"Most people measure their happiness in terms of physical pleasure and material possession. Could they win some visible goal which they have set on the horizon, how happy they could be! Lacking this gift or that circumstance, they would be miserable. If happiness is to be so measured, I who cannot hear or see have every reason to sit in a corner with folded hands and weep. If I am happy in spite of my deprivations, if my happiness is so deep that it is a faith, so thoughtful that it becomes a philosophy of life, - if, in short, I am an optimist, my testimony to the creed of optimism is worth hearing." - Helen Keller
A lot of time has been spent covering the lives of history's most influential figures, but how much of the forest is lost for the trees? In Charles River Editors' American Legends series, listeners can get caught up on the lives of America's most important men and women in the time it takes to finish a commute.

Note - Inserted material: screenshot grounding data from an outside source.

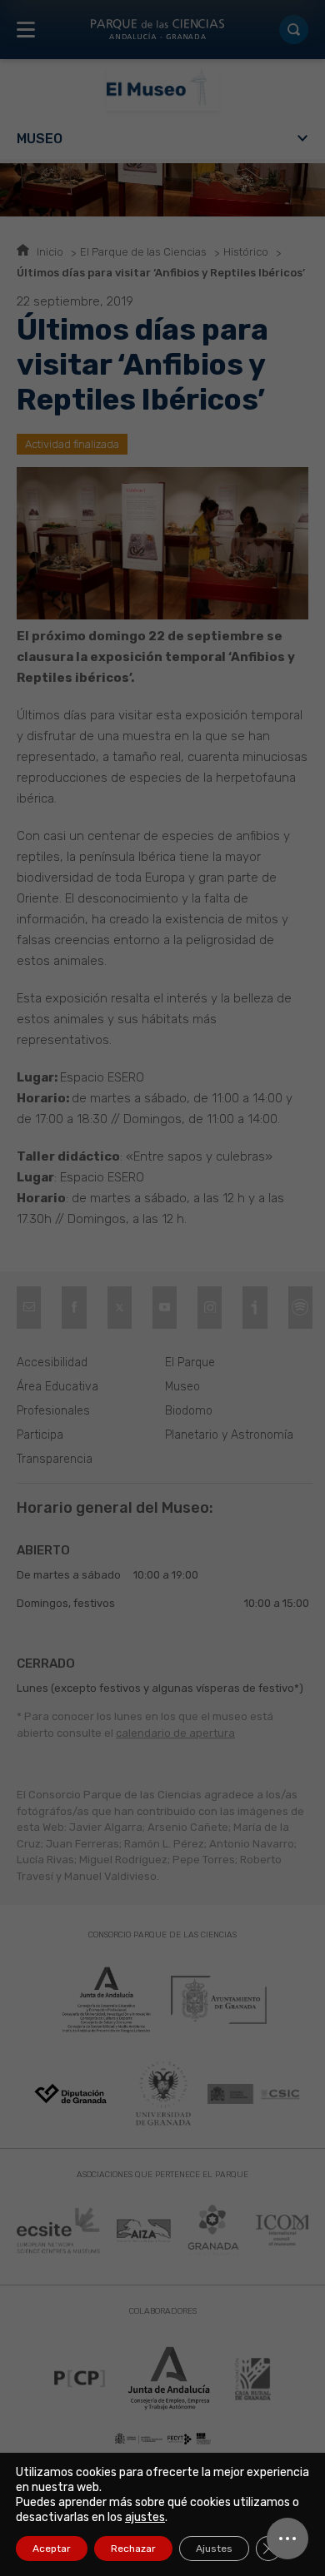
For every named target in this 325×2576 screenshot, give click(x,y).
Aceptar (51, 2548)
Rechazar (133, 2548)
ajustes (145, 2517)
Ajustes (214, 2548)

And they can do so while learning interesting facts long forgotten or never known.
To say Helen Keller is one of the most unique figures in American history would be an understatement. As a young child, Helen lost both her vision and hearing, leaving her deaf and blind: an almost hopelessly debilitating condition that left her literally trapped, unable to communicate with anyone. As she would later write, "My life was without past or future; death, the pessimist would say, 'a consummation devoutly to be wished'". Nobody would have blamed her for being hopelessly frustrated and imprisoned by her disabilities; in fact, that was to be expected. When her famous teacher, Anne Sullivan, brought Helen a doll and tried to teach her a few words by spelling them into her hand, the child became so frustrated that she broke the doll.